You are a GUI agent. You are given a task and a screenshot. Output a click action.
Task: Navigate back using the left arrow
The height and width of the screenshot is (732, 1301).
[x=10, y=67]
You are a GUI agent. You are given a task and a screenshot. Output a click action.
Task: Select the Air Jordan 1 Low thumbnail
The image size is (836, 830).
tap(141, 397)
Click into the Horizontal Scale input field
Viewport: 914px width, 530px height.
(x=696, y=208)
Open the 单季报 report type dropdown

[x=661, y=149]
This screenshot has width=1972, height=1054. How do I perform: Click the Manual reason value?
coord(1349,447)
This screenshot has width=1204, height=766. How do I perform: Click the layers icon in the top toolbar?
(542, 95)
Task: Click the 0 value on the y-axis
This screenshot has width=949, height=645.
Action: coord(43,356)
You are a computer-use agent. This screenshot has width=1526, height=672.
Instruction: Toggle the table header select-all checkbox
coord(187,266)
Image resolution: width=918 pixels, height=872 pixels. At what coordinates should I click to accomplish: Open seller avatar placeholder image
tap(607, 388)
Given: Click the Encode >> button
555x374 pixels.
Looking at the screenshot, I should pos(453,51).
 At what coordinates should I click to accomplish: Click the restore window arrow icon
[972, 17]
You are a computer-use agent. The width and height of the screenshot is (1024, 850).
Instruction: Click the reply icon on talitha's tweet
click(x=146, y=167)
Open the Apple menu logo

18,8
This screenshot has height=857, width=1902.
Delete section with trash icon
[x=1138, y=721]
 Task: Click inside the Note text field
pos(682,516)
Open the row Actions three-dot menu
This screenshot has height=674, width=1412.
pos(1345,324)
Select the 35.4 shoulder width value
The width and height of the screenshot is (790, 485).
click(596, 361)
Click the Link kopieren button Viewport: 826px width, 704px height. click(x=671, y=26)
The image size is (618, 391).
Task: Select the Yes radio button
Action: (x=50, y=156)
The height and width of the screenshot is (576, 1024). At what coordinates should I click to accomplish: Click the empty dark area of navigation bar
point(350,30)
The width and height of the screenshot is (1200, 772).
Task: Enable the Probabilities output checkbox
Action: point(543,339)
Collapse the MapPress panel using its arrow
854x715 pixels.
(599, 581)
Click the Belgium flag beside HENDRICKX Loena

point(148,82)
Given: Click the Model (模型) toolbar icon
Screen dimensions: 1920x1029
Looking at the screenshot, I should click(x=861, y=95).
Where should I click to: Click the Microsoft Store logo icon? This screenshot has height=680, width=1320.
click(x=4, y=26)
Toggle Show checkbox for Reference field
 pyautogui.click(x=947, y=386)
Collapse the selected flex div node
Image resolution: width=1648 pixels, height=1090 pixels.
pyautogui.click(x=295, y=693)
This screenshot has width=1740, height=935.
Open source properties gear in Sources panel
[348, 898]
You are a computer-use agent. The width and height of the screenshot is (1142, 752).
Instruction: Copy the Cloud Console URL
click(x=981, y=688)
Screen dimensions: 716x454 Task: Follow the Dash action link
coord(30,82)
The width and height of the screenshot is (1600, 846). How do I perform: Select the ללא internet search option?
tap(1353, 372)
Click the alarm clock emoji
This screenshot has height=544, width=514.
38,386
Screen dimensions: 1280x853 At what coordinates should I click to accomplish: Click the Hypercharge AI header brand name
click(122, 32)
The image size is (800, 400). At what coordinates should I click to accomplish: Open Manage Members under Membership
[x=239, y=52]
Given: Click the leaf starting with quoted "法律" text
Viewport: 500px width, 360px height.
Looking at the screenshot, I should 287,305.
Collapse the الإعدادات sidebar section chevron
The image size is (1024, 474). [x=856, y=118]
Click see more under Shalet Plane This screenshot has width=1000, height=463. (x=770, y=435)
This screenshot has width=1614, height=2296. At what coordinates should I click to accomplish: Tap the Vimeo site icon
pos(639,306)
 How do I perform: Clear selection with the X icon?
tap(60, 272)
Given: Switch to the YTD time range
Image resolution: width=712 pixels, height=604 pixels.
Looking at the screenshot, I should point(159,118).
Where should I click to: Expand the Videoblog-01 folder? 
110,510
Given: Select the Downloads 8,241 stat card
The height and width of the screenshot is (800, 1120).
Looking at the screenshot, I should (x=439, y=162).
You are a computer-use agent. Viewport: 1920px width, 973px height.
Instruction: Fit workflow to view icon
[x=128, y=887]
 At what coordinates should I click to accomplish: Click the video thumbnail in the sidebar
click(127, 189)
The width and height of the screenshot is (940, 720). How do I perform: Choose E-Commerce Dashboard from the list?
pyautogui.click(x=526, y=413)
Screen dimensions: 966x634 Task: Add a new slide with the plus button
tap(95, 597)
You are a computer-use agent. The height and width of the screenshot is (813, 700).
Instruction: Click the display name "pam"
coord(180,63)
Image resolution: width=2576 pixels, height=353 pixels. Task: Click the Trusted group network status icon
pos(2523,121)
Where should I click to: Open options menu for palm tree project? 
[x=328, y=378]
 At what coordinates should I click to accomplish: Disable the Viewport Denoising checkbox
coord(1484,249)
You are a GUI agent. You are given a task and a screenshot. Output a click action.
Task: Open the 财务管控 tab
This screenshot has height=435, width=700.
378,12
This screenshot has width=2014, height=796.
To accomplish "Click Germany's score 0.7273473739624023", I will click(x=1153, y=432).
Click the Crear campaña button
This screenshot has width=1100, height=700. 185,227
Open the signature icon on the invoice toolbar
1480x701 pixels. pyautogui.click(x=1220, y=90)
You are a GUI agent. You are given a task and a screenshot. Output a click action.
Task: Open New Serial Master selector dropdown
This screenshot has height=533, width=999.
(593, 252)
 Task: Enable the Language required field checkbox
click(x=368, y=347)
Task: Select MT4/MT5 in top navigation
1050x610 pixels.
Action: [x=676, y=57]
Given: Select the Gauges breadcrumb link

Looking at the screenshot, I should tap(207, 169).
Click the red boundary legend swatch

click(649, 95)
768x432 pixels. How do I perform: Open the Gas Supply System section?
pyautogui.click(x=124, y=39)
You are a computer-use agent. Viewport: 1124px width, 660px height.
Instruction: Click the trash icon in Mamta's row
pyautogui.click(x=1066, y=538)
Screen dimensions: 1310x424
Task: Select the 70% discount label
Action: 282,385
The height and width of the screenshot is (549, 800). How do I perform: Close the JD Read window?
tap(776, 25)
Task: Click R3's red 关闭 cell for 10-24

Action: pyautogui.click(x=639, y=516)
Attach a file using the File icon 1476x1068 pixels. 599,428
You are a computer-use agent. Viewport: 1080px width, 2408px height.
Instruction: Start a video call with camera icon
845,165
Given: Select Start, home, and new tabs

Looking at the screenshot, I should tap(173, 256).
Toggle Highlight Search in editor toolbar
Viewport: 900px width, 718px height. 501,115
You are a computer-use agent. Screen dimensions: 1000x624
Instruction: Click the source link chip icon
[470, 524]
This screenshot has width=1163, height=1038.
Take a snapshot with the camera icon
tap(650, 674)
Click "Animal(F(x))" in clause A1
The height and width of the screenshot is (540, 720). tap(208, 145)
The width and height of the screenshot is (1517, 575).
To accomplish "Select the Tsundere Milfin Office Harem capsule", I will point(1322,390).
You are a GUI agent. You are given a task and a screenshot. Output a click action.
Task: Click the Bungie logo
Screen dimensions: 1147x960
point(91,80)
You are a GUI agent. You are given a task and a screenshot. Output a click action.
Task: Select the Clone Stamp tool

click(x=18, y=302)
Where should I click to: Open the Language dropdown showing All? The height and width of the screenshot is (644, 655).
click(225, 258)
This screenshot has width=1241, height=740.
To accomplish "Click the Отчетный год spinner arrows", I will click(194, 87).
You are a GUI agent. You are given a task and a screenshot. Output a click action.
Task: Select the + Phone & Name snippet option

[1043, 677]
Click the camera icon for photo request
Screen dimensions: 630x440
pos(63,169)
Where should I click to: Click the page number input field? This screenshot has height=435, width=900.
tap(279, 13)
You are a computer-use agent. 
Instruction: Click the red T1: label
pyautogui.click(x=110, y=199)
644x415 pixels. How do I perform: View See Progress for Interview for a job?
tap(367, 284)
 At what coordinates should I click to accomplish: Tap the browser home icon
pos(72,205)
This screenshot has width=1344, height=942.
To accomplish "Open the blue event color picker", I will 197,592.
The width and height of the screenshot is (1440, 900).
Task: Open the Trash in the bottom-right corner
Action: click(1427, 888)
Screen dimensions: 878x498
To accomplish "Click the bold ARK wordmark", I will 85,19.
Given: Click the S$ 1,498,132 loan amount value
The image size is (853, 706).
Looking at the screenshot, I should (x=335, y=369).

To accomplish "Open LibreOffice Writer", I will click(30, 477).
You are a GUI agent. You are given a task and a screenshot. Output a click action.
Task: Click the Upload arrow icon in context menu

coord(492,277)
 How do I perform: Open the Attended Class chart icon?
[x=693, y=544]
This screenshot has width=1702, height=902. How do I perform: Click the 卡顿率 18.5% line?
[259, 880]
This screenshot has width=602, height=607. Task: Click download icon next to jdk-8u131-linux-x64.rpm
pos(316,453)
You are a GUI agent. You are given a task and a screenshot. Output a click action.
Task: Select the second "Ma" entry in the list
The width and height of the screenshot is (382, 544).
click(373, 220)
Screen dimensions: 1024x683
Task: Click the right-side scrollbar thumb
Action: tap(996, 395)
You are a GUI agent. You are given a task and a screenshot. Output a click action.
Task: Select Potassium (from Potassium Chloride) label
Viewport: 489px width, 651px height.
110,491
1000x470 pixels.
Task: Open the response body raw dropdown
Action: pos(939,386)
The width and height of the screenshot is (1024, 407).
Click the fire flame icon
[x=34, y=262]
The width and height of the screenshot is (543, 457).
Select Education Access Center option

EXERCISE DIRECTIONS:
Reproduce the records above line by line, without any change, up to and including the line that holds "Task: Select the Air Jordan 1 Low thumbnail".

RESPONSE TO THIS EXERCISE:
You are a GUI agent. You are given a task and a screenshot. Output a click action.
Task: Navigate back using the left arrow
The height and width of the screenshot is (732, 1301).
[x=10, y=67]
You are a GUI agent. You are given a task and a screenshot. Output a click action.
Task: Select the Air Jordan 1 Low thumbnail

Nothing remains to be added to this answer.